Sobre la violencia o la naturaleza humna

Esta novela de Pavel Kohout tiene el interés de una novela policíaca con el añadido de que la trama se ambienta convincentemente en la Praga ocupada por los alemanes al final de la guerra, cuando se hunde el III Reich y el ejército alemán se retira hacia su país. No voy a desvelar la trama de la novela, sino remarcar la buena descripción de la psicología del asesino, un psicópata a quien la guerra potencia su trastorno y le permite, casi, transformarse en jefe guerrillero y en líder revolucionario. En la novela, de seiscientas páginas, hay otras historias contrapuestas a las del asesino, de personas que se mantinen al margen de la política luchando porque la justicia y la democracia pervivan en medio de la locura que es la guerra, de otras que abandonan su adhesión y servicio al ejército alemán guiados por principos humanos., de quienes , sin escrúpulos, se arriman siempre al lado del poder para así estar siempre a salvo. La crueldad, los sinsentidos de la guerra, el atractivo que sobre muchas personas puede ejercer la práctica de la venganza, de la violencia en todas sus maneras posibles, cuando el amparo de la guerra parece capaz justificarlo todo. Un atractivo que no solo ejerce su poder sobre un demente, sino que es moneda de cambio en otras muchas personas que, sin el escenario propiciatorio de la guerra, eran banqueros, padres de familia, amantes esposos, obreros metalúrgicos; gente de la que llamamos normal.
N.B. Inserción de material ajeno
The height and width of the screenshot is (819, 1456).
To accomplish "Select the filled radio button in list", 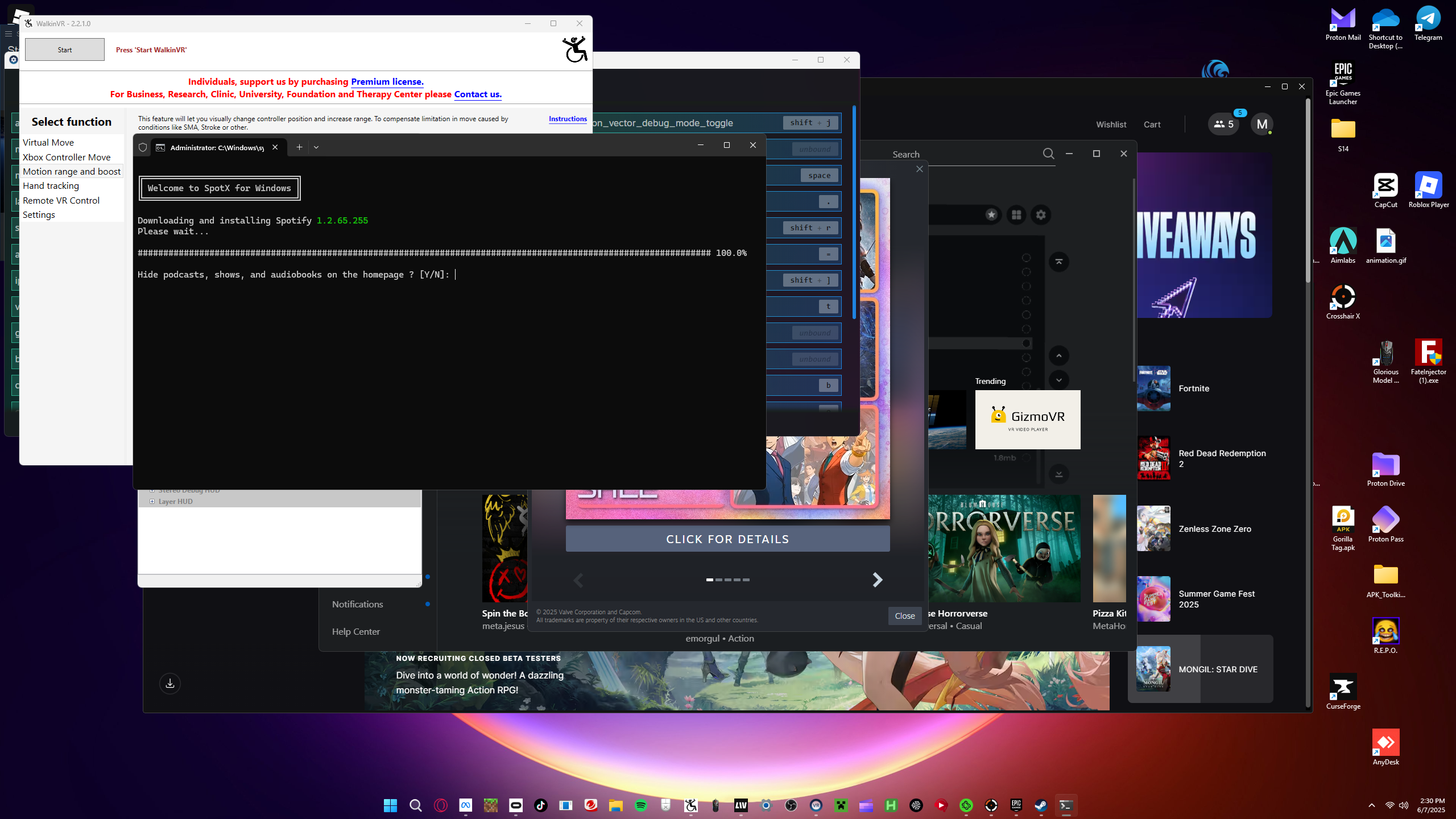I will [x=1026, y=343].
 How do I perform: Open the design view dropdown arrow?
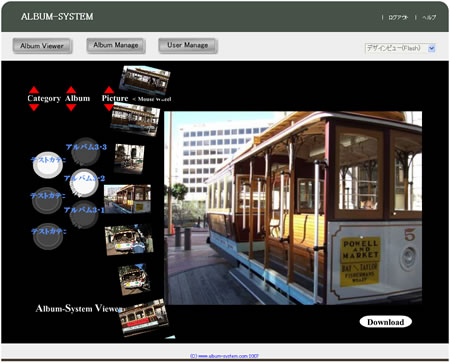[x=431, y=48]
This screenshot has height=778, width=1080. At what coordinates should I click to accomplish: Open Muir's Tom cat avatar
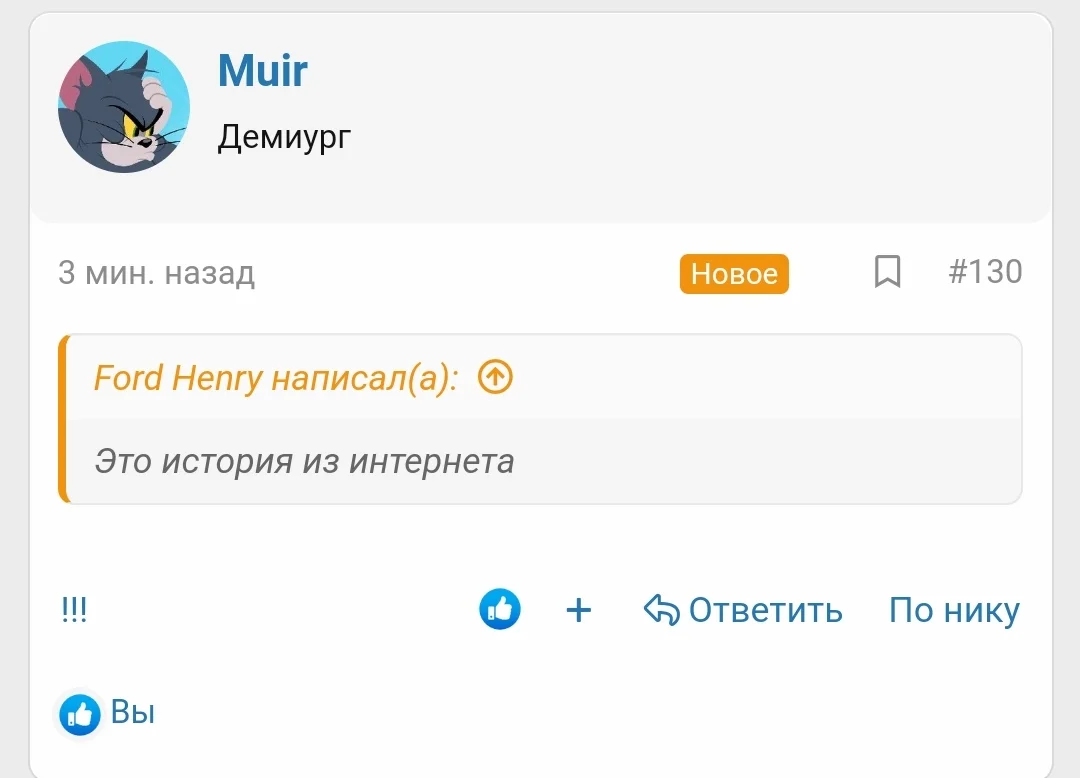point(124,107)
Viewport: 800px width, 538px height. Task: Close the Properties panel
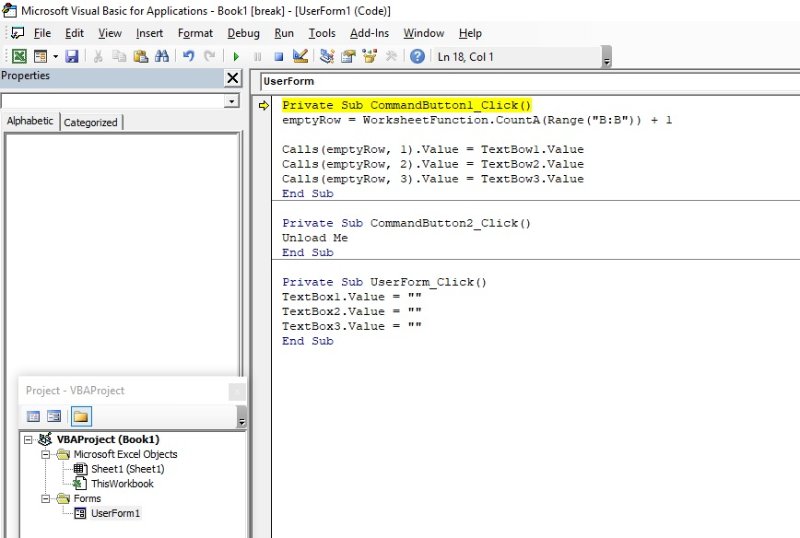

Sin quererlo, o tal vez no, reflexiona sobre los peligros de los nacionalismos, de las ideologías totalitarias o de aquellas que, aún sin serlo, proclaman superiores o especiales a quienes las secundan y, por ende, niegan la posibilidad de la existencia del otro a quien hay que arrinconar, humillar y, llegado el caso, exterminar. La brutalidad humana parece que de vez en cuando necesita crear unos cauces por los cuales poder navegar a sus anchas, unas veces la excusa es la religión, otras el color de la piel, el género, el idioma o la nacionalidad. ¡Qué más da! Lo inquietante de todo ello es no saber a ciencia cierta cuántos de nosotros sucumbiaríamos a ese ejercicio de la violencia si las circunstancias nos lo permitieran.
Finalmente, la novela nos ayuda a refrescar la memoria, a conocer un poco de la historia reciente de Europa y darnos cuenta de lo frágil y vulnerable que resulta mantener a una comunidad conviviendo bajo unas normas, unas leyes y un sistema en el que se reconozcan y se respeten los derechos de las personas. Aunque no sean perfectas.